Aux États-Unis, la FTC demanderait généralement une injonction au niveau fédéral pour arrêter la fusion, explique Jeffrey Jacobovitz, ancien avocat de la FTC et président de l’antitrust et de la concurrence chez Arnall Golden Gregory à Washington, DC aux États-Unis. « C’est un scénario assez inhabituel ici », ajoute-t-il. La FTC a renvoyé l’affaire devant un juge administratif après la conclusion de l’accord, a perdu l’affaire, puis a fait appel avec succès au sein de l’agence. Désormais, l’affaire sera portée devant une cour d’appel fédérale.

« La FTC n’a pas eu beaucoup de succès devant les tribunaux lorsqu’elle a contesté des fusions verticales », note Calkins. « Mais il y a clairement une volonté de poursuivre cela. » Allensworth convient qu’il y a eu un changement d’attitude. «La FTC a été plus agressive que nous ne l’avons vu au cours des 40 dernières années en poussant des théories telles que l’idée qu’une fusion verticale peut être anticoncurrentielle», dit-elle.

L’enchevêtrement prolongé avec les régulateurs ne sera pas passé inaperçu.

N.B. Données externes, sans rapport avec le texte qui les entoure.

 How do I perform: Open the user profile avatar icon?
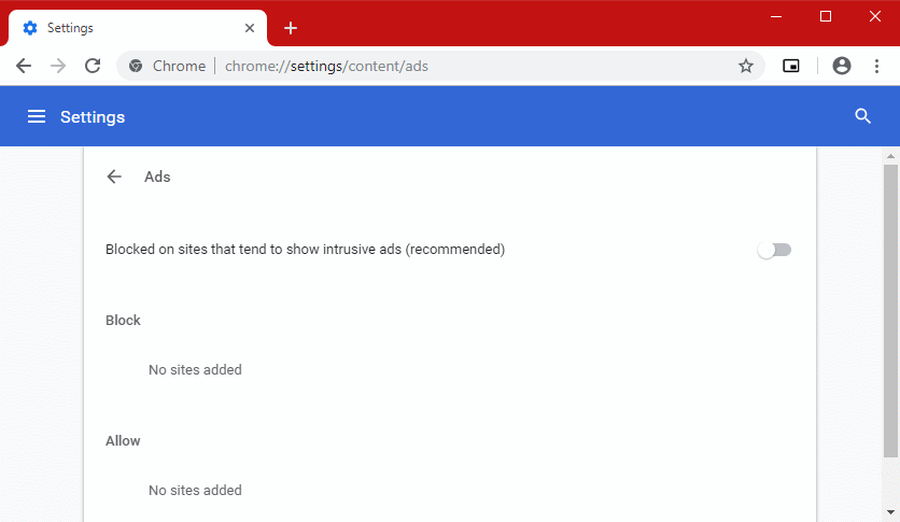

Les entreprises qui fusionnent devraient désormais supposer, dit Calkins, « que l’approbation d’une fusion prendra plus de temps, sera plus coûteuse et comportera plus de risques et plus d’incertitude ».

De Ugarte ajoute que, d’une manière générale, toutes les autorités de la concurrence ont renforcé leur contrôle des fusions et acquisitions. Calkins observe qu’il y a une perception d’une application plus agressive en Europe, mais « la Commission européenne ne bloque en fait pas beaucoup de fusions, et elle conclut un certain nombre d’arrangements avec les parties à la fusion ».

En théorie, il peut y avoir des avantages pour les parties à conclure un accord devant les régulateurs sans approbation, dit Calkins. « La transaction peut être menée de manière à illustrer les avantages de la fusion », explique-t-il, « si elle rend les clients et les fournisseurs heureux, cela crée des témoins qui peuvent dire que la fusion a été bonne. » Reste à savoir cependant si Illumina parviendra à garder Grail.